Unable to load AWS credentials from any provider in the chain - error - when trying to load model from S3


I have an MLLib model saved in a folder on S3, say bucket-name/test-model. Now, I have a spark cluster (let's say on a single machine for now).
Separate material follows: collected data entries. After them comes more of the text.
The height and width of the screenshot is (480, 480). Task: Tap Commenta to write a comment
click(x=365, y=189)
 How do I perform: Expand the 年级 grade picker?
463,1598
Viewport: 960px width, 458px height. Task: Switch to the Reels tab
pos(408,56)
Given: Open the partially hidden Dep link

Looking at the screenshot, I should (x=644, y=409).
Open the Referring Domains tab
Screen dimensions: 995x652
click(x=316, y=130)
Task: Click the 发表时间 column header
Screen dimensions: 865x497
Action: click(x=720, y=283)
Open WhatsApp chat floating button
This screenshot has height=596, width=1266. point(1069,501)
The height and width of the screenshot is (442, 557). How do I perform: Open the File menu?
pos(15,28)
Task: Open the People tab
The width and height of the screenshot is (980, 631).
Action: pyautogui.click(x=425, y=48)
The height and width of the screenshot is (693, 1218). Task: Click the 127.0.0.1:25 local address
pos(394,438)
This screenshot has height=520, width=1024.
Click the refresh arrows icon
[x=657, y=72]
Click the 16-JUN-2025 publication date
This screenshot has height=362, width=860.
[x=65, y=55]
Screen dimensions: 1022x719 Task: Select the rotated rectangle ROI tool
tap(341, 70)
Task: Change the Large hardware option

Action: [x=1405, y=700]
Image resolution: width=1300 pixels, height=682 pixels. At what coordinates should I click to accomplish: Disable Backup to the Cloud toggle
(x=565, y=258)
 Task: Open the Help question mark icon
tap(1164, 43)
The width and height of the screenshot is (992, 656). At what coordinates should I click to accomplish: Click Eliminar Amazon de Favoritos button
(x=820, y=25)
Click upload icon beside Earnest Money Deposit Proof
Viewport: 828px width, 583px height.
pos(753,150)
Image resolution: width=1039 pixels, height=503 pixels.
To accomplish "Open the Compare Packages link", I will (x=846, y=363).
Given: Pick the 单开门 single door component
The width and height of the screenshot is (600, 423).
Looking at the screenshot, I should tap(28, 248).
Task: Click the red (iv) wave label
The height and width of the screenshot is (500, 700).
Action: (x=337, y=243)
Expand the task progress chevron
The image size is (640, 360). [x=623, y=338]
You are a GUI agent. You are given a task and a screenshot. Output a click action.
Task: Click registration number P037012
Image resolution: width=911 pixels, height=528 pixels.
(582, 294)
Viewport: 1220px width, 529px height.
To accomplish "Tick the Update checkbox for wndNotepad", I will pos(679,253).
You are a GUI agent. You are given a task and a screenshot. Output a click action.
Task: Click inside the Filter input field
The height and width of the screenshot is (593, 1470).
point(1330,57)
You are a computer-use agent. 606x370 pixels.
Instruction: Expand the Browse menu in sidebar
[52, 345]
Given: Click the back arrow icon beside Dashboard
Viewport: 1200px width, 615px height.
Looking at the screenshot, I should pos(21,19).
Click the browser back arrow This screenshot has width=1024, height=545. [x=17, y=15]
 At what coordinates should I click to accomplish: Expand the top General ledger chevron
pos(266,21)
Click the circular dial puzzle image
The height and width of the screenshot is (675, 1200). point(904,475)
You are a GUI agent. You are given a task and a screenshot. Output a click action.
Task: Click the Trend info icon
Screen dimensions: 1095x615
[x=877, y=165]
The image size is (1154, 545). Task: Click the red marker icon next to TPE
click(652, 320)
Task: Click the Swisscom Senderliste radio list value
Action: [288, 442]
I am running the following commands to load the model:

pyspark --packages com.amazonaws:aws-java-sdk:1.7.4,org.apache.hadoop:hadoop-aws:2.7.3

Then,

sc.setSystemProperty("com.amazonaws.services.s3.enableV4", "true")
hadoopConf = sc._jsc.hadoopConfiguration()
hadoopConf.set("fs.s3a.awsAccessKeyId", AWS_ACCESS_KEY)
hadoopConf.set("fs.s3a.awsSecretAccessKey", AWS_SECRET_KEY)
hadoopConf.set("fs.s3a.endpoint", "s3.us-east-1.amazonaws.com")
hadoopConf.set("com.amazonaws.services.s3a.enableV4", "true")
hadoopConf.set("fs.s3a.impl", "org.apache.hadoop.fs.s3a.S3AFileSystem")
from pyspark.ml.classification import RandomForestClassifier, RandomForestClassificationModel
m1 = RandomForestClassificationModel.load('s3a://test-bucket/test-model')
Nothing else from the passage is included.